Syrian physicians do not have medical licenses to practice in Jordan despite the fact that Syrian medical education and training is on par with any Middle Eastern country. Even after years of war and an influx of refugees, Jordan has made no provision to allow these licensed physicians to care for their own people. Any patient treated by Dr. Nauman or his team would require a tacit Jordanian physician of record to sign off on it. These Jordanian physicians would often not be present or even interact with patients, and instead would profit off the work and service provided by Syrian physicians working almost entirely pro bono.

In addition, while the rent covers nursing, cleaning and support services, the Syrian physicians must pay for medications, intravenous fluids, dressings, bandages, laboratory testing and X-rays received from the hospital. The payments are made to the hospital owner (rumored to be a wealthy expatriate) and the Syrian physicians are often prevented from accepting donations or soliciting for donations from inside Jordan to pay for these necessary supplies. Dr. Nauman told us on several occasions that with all the money he was required to spend at the hospital — leasing the single floor and additional fees — he could have built his own hospital and operated it at a cheaper rate.

What we determined is that the Jordanian health system is either overwhelmed or uninterested in treating Syrian refugees and victims of war, and the problem is intensifying with a stream of refugees who continue to pour into Amman, many who need urgent and critical medical attention. Although Dr. Nauman and his well-trained and motivated Syrian medical team have established a possible solution to deal with this problem, the Jordanian system prevents them from working effectively.

We explained to the surgery staff that the best treatment for Umar was regular debridement of the infected tissue in the operating room, and he needed to be asleep so we could safely do this. And, because of his age, his surgery should be first thing in the morning so he wouldn’t have to go all day without food and water while waiting for surgery. We were told that everyone understood and agreed to the plan. The operating room was to be booked for Umar the following morning.

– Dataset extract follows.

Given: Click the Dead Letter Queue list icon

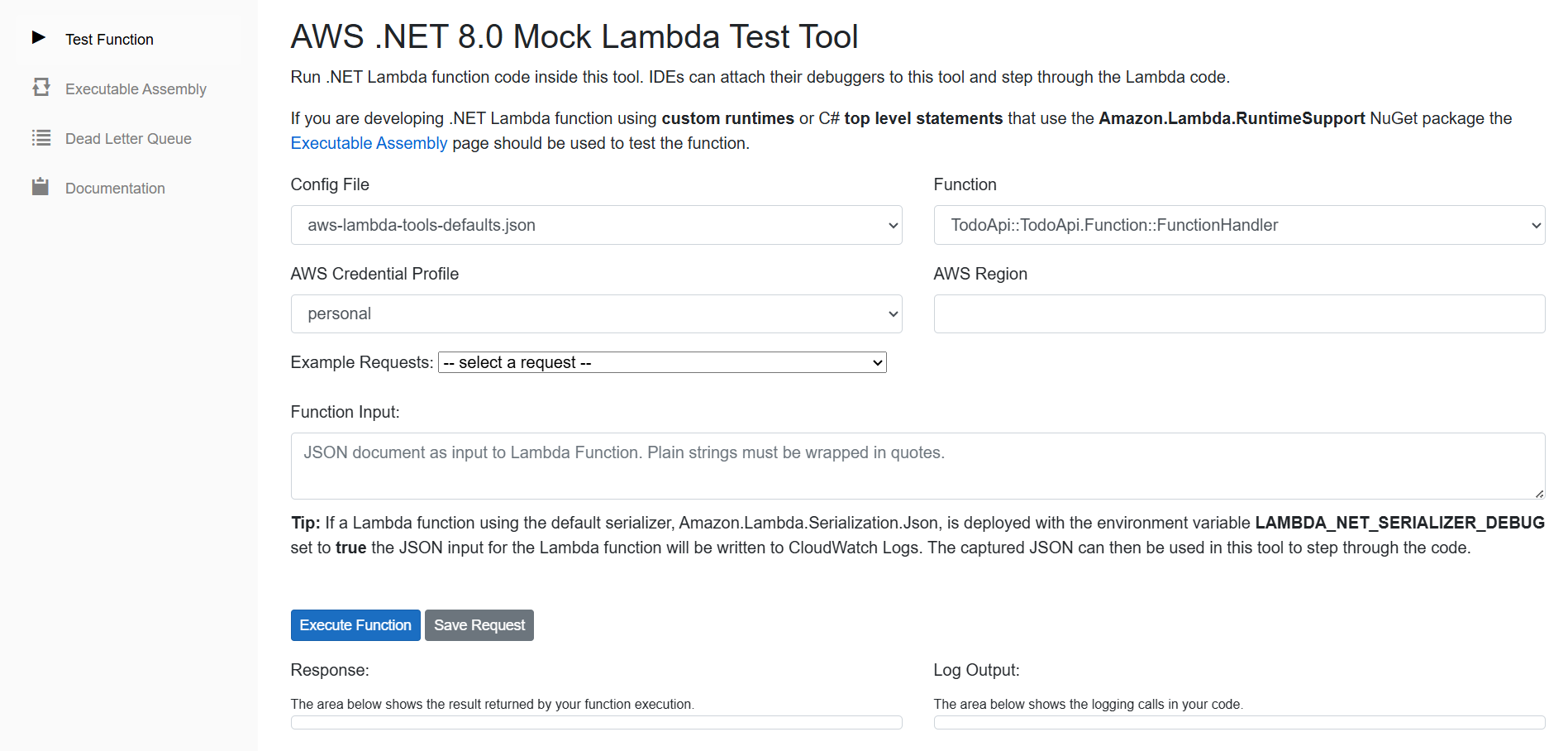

But the next morning, the Jordanian surgeons had bumped Umar’s surgery for their own cases. Umar was given something to eat and now he had to wait for the following day.

Day in and day out, we were uncertain about how effective we would be in treating the patients we came to see. The bureaucracy was overwhelming, and Umar and dozens of other patients who needed our care were left in limbo. Everyday, the Jordanian physicians would change the schedule and bump us from using the operating room.

By day five, and after much protest, we could finally operate on Umar. We successfully removed much of the infected tissue to make the bedside wound care much easier for him and to set the stage for a skin-graft surgery later by other surgeons. Since I’ve returned to America, Dr. Nauman has told me of the many setbacks to Umar’s recovery. I think of Umar often. But out of a feeling of helplessness for this boy, I stopped asking how he is doing. Not because I don’t care, but because I’m not sure I want to know the answer.